| Problem description |
Each line from the one that contains "is (189, 184)." to the last line of the records below must be restated word for word.

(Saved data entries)
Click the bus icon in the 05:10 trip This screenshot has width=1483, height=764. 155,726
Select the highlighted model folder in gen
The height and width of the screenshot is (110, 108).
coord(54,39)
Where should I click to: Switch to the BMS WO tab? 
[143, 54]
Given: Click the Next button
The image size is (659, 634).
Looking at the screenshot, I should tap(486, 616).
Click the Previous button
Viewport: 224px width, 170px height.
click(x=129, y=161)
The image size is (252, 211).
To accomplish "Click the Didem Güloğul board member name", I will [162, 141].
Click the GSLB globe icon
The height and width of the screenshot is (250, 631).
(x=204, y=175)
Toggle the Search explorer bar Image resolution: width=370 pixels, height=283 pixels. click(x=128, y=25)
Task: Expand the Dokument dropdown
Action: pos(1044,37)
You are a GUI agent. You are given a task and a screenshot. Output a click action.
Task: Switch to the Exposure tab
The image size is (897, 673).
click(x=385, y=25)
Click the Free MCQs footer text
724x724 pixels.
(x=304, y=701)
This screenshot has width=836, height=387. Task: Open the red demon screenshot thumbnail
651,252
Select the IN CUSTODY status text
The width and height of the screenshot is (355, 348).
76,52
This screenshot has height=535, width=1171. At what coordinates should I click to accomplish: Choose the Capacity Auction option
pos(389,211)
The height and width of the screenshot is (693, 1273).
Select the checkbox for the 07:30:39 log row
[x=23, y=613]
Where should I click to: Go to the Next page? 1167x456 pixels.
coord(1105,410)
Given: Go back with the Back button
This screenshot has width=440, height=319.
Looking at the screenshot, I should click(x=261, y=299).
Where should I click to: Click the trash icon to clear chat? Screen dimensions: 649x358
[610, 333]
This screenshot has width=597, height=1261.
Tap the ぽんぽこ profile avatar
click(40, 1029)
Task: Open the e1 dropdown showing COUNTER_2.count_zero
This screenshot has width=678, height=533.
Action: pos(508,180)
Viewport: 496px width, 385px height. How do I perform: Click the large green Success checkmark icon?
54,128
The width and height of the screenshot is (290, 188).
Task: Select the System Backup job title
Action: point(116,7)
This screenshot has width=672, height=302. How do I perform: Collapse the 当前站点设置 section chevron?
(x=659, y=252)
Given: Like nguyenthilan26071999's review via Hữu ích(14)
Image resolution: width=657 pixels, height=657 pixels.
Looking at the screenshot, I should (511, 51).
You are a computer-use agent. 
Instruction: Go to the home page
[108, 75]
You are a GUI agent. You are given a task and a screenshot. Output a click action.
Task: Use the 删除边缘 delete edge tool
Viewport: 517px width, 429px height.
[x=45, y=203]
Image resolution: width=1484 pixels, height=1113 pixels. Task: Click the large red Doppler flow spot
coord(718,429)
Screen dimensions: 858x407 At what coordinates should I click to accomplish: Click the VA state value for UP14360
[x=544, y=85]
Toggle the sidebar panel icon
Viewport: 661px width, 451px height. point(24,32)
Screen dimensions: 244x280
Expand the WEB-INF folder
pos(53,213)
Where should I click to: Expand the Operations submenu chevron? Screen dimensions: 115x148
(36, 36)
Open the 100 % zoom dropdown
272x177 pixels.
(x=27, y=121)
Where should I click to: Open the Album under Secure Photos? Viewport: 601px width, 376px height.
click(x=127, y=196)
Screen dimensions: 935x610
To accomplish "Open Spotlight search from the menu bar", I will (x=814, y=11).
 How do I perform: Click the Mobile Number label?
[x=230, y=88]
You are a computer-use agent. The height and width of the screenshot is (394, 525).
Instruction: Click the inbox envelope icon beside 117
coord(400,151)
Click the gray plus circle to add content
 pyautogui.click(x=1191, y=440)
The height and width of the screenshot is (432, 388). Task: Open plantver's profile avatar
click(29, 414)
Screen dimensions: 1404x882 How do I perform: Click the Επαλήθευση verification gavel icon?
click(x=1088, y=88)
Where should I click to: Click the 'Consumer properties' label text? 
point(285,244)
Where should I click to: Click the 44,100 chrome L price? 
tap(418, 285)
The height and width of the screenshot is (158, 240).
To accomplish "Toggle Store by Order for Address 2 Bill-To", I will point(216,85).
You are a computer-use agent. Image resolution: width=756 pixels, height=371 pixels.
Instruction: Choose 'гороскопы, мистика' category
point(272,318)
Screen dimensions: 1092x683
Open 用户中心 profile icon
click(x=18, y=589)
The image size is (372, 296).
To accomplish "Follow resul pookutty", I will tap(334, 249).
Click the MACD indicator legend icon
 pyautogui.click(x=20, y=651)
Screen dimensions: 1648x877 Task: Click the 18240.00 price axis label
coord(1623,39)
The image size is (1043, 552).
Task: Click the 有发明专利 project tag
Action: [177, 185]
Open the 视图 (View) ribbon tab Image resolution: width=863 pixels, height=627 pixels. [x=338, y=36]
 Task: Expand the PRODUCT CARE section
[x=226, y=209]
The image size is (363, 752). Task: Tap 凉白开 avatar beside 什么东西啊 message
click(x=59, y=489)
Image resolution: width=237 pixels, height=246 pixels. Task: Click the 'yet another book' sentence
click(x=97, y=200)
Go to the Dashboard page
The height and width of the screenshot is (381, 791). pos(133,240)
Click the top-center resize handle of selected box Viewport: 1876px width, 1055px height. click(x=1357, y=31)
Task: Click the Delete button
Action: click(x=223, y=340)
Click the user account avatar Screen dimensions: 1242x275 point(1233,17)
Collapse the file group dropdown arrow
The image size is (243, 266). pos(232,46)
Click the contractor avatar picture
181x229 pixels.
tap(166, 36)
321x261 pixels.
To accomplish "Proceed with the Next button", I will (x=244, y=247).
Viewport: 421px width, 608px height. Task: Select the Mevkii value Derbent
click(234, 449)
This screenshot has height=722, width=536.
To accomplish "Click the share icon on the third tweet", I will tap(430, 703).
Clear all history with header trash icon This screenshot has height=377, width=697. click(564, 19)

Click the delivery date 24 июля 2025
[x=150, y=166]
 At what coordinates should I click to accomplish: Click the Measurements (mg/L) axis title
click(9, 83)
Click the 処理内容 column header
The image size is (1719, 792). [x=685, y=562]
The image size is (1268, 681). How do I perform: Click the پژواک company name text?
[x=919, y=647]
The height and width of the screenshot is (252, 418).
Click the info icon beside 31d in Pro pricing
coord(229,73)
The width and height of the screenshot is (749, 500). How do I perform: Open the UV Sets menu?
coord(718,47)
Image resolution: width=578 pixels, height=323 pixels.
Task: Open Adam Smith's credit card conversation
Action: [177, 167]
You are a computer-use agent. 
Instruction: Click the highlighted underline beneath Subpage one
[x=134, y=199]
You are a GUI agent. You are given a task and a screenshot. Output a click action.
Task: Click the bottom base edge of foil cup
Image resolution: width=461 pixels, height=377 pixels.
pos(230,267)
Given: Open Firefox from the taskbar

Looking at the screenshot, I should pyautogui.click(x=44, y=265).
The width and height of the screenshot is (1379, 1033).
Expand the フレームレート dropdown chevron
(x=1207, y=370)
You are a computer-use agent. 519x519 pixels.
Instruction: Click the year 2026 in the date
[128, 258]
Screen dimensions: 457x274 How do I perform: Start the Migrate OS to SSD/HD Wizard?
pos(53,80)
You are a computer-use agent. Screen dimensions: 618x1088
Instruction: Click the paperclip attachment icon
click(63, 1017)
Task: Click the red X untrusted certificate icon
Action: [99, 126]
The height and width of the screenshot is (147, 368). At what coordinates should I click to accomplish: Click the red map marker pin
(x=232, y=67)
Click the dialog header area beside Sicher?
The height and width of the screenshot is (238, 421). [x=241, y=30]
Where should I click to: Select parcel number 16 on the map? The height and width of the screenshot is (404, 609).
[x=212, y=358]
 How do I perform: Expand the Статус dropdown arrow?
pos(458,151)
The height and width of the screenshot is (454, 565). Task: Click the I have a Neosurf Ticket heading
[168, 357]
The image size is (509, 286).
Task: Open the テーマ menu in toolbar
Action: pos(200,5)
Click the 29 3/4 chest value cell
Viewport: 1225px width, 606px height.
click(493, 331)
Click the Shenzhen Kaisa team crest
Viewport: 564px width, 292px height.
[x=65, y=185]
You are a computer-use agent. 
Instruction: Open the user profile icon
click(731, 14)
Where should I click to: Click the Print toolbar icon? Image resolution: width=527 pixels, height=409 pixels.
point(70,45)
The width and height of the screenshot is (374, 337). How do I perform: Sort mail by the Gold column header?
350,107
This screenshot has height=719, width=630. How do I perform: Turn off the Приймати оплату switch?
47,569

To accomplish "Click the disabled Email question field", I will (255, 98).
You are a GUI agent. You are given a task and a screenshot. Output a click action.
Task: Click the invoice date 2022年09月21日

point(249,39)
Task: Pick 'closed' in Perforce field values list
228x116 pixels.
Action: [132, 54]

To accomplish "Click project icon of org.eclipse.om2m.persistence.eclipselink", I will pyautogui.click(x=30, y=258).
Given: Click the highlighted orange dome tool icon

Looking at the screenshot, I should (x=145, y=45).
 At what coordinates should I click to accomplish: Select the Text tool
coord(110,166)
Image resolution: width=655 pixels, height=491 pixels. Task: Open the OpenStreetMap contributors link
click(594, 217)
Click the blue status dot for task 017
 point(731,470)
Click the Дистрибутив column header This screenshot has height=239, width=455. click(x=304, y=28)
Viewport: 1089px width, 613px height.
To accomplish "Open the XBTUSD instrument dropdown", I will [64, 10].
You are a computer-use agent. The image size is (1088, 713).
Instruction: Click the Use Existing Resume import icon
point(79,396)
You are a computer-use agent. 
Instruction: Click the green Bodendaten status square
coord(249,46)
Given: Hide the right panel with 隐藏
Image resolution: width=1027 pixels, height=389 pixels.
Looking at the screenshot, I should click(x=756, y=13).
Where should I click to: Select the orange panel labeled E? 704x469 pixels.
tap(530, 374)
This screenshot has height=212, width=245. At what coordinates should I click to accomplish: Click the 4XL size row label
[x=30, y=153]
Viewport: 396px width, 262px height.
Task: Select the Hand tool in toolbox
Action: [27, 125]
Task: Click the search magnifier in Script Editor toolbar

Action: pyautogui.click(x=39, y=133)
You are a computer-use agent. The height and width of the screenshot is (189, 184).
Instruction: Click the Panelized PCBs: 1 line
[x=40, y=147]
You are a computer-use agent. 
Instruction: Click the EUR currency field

| Response |
You are a computer-use agent. The height and width of the screenshot is (189, 184).
Instruction: Click the Panelized PCBs: 1 line
[x=40, y=147]
You are a computer-use agent. 
Instruction: Click the EUR currency field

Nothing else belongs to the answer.